What the task asks: From the data below, please reproduce exactly everything from the line that contains "19 (208, 164)" down to the line that contains "1,20 faizli İlk", with both ends included.

+++ Material for this exercise

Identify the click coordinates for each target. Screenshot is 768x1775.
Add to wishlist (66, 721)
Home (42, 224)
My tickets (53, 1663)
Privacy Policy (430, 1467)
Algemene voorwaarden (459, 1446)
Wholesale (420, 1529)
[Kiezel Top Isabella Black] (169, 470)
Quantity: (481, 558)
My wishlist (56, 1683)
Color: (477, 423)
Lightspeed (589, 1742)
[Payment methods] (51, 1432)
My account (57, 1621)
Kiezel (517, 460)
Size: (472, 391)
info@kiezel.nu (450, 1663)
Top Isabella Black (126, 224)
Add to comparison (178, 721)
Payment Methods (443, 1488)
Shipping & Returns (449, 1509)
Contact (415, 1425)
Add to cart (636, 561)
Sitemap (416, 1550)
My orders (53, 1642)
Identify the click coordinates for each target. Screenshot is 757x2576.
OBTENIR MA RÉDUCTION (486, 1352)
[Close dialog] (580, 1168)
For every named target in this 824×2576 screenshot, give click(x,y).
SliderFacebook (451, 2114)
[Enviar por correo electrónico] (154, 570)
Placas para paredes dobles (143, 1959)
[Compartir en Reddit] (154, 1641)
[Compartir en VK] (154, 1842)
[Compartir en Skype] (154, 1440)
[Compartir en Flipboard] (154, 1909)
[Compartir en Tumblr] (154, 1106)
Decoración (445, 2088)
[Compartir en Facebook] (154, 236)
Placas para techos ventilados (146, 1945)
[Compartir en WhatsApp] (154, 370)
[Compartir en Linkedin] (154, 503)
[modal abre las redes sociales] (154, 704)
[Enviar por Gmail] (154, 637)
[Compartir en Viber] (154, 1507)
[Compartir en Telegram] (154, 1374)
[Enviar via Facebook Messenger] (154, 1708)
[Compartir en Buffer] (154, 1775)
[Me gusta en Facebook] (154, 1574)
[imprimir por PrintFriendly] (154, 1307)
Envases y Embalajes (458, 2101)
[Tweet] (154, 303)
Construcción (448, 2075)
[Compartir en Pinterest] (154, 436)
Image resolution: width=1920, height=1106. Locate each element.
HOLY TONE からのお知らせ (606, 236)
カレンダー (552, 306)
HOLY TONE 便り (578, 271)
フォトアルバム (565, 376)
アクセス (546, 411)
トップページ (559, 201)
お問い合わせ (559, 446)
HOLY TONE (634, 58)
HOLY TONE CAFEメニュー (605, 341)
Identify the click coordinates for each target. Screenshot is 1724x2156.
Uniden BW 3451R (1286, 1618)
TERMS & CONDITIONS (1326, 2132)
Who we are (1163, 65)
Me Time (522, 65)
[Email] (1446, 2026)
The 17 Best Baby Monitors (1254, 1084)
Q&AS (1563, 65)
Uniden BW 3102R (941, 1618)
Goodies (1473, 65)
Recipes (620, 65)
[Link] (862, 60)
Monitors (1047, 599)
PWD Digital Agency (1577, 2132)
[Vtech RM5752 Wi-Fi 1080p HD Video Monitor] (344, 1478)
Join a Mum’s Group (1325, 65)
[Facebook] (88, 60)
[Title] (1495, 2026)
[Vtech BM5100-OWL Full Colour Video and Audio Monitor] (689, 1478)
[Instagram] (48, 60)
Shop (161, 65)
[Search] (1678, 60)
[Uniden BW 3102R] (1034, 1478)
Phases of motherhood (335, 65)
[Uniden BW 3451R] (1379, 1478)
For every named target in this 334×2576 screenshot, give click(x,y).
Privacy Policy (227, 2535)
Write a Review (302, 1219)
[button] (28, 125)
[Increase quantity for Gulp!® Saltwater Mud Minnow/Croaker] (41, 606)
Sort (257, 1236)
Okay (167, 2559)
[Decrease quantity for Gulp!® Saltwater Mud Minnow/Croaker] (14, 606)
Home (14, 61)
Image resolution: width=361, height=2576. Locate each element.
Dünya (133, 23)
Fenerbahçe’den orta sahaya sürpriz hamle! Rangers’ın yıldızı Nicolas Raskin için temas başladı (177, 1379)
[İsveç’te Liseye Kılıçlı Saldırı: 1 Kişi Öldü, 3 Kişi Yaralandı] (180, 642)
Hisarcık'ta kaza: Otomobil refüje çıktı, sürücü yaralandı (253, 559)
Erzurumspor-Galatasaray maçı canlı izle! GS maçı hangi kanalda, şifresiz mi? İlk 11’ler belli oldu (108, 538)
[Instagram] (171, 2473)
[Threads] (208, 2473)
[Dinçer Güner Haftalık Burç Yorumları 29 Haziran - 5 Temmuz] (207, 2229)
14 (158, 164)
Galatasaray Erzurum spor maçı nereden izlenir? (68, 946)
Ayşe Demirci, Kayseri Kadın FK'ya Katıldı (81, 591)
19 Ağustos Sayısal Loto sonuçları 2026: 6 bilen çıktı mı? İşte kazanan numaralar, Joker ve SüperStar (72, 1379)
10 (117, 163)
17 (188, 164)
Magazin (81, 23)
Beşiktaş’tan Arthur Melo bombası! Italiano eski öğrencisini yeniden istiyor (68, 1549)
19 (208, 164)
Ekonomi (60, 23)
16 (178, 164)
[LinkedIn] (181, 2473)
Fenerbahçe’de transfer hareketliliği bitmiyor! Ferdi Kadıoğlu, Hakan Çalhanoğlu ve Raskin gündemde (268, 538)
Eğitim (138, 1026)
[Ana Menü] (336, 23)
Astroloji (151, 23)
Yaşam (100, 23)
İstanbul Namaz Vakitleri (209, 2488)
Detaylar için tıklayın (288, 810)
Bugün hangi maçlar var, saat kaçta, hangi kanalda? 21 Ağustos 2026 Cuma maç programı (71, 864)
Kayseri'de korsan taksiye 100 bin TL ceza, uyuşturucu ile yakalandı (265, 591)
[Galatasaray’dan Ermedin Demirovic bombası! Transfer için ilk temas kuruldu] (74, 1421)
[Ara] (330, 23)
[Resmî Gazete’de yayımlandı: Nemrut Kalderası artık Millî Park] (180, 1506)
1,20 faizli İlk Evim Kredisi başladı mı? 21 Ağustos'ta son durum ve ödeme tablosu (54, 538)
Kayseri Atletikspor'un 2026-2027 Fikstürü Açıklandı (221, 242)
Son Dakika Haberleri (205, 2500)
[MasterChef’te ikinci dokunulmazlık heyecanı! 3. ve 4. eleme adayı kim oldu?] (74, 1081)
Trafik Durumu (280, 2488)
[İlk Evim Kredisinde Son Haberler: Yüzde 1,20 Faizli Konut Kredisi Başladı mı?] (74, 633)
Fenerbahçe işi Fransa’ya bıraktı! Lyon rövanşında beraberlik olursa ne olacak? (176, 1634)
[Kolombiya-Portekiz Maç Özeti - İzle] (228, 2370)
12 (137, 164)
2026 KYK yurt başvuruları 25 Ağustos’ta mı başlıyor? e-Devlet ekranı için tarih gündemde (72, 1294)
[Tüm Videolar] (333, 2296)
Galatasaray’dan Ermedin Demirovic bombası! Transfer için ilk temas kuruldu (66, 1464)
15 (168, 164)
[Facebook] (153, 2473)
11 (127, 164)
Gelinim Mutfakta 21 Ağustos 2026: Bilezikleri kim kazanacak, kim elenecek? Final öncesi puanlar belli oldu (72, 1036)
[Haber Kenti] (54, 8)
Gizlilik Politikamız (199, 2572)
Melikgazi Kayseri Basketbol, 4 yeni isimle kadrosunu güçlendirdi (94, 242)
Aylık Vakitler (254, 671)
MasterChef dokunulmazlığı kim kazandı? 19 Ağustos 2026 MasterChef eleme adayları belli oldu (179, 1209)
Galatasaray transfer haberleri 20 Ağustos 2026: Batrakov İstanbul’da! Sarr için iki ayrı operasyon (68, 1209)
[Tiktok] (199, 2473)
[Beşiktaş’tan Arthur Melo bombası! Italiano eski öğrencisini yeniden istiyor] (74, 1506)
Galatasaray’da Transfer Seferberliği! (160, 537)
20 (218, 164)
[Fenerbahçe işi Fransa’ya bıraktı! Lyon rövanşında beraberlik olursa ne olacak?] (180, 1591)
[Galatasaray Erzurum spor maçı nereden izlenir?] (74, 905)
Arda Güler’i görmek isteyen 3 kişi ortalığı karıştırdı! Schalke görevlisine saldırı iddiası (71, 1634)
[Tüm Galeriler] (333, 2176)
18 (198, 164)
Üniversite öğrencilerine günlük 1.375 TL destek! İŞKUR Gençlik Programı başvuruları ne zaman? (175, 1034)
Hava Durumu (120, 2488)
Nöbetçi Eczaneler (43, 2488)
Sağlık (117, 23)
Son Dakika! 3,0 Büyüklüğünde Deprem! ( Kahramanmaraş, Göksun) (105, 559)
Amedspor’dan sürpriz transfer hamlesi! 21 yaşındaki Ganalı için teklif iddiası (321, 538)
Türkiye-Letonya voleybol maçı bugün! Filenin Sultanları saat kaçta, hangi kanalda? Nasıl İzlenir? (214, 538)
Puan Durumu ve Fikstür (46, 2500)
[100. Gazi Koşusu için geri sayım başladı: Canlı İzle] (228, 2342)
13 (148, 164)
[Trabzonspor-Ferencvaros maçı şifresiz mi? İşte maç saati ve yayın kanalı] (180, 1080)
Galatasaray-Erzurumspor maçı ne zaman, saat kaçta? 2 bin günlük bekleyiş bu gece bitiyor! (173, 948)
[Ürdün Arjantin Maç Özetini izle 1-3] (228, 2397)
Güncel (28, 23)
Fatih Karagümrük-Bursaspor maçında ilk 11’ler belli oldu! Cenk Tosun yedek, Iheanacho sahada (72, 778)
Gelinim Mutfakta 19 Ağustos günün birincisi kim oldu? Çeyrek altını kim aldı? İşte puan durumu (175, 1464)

++++++

Answer to this task:
19 (208, 164)
Ekonomi (60, 23)
16 (178, 164)
[LinkedIn] (181, 2473)
Fenerbahçe’de transfer hareketliliği bitmiyor! Ferdi Kadıoğlu, Hakan Çalhanoğlu ve Raskin gündemde (268, 538)
Eğitim (138, 1026)
[Ana Menü] (336, 23)
Astroloji (151, 23)
Yaşam (100, 23)
İstanbul Namaz Vakitleri (209, 2488)
Detaylar için tıklayın (288, 810)
Bugün hangi maçlar var, saat kaçta, hangi kanalda? 21 Ağustos 2026 Cuma maç programı (71, 864)
Kayseri'de korsan taksiye 100 bin TL ceza, uyuşturucu ile yakalandı (265, 591)
[Galatasaray’dan Ermedin Demirovic bombası! Transfer için ilk temas kuruldu] (74, 1421)
[Ara] (330, 23)
[Resmî Gazete’de yayımlandı: Nemrut Kalderası artık Millî Park] (180, 1506)
1,20 faizli İlk Evim Kredisi başladı mı? 21 Ağustos'ta son durum ve ödeme tablosu (54, 538)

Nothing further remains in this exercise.